The patient and their relatives panic after taking the agent or when they are bitten by a snake; hence, they try some traditional techniques to remove the toxin from the body.[15,16] In our study, we found that people still used age-old method of putting finger in the mouth to stimulate pharynx or using saline water in order to induce vomiting. The practice of applying tourniquet is still prevalent in cases of snakebite. The principle of “Do it R.I.G.H.T” for snakebite patient has to be advocated at primary care level.[17]

The median time for the point of first medical contact was 1 h, whether the patient came directly to our institute or received medical attention outside. This is better when compared to treatment-seeking time for other conditions, mainly because of the anxiety associated with intake of a toxic substance, in patients in the case of accidental intake and in relatives in the cases of suicidal ingestions. Majority of patients required only symptomatic treatment and were kept under observation for any delayed manifestations and then discharged. When the patient came under high-risk suicidal intent, a psychiatric consult was taken, and appropriate follow-up after discharge was ensured after 24 h of observation. Suicidal intent can be determined based on the degree of planning, the lethality of the method considered, and the existence (and content) of any suicide notes.[18]

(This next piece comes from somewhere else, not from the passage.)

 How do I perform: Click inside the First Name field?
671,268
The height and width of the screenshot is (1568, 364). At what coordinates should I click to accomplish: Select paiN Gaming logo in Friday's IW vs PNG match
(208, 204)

We assessed the factors which could affect the disposition from emergency, males had 2.5 times greater chance of poor outcomes. Compared with the patients who came from nearby places, the patients who came from far off places (>30 km) were sicker and had a worse outcome; they had already received primary treatment somewhere else and then referred to our institute because of the insufficient capacity of the treating unit. On the agents used, patients taking organophosphate had a significant worse outcome with adjusted odds ratio of 10.6; although it was used by less number of people in our study, still the outcome was in sync with the previous studies.[8,19]

Limitations of the study

Our studies had certain limitations: not all patients admitted in the Emergency room for poisoning during the study period were taken. Therefore, further studies will be needed to validate the trend. The patients who absconded from the emergency were assumed to have recovered as they were stable during their stay in the emergency room. Another limitation of our study was that we included only poisonous snakebite cases. A larger multicentre study in an urban setting would help in better evaluation of the change in trend.

Conclusion

In our study, we found predominant use of corrosives as agents for poisoning, which demonstrated a change in trend from previous similar studies in which pesticides were commonly used. Although we could not find any significant factor that could lead the person to prefer corrosive over pesticide, the ease of access in urban households and more regulated sale of pesticides may be the reason for this change. There is a need for a regulation for proper distribution and storage of these common household corrosive agents. With increasing rates of suicidal ingestions because of depression and work-related stress, there is a need for early detection, creating more awareness, and help groups at the primary care level so that such incidents can be prevented.

Declaration of patient consent

The authors certify that they have obtained all appropriate patient consent forms. In the form, the patients have given their consent for their images and other clinical information to be reported in the journal. The patients understand that their names and initials will not be published and due efforts will be made to conceal their identity, but anonymity cannot be guaranteed.

Financial support and sponsorship

Nil.

Conflict of interest

There is no conflict of interest.

Acknowledgement

This manuscript was presented in the conference EMIndia2019, National level emergency medicine conference held at AIIMS, New Delhi, in August 2019.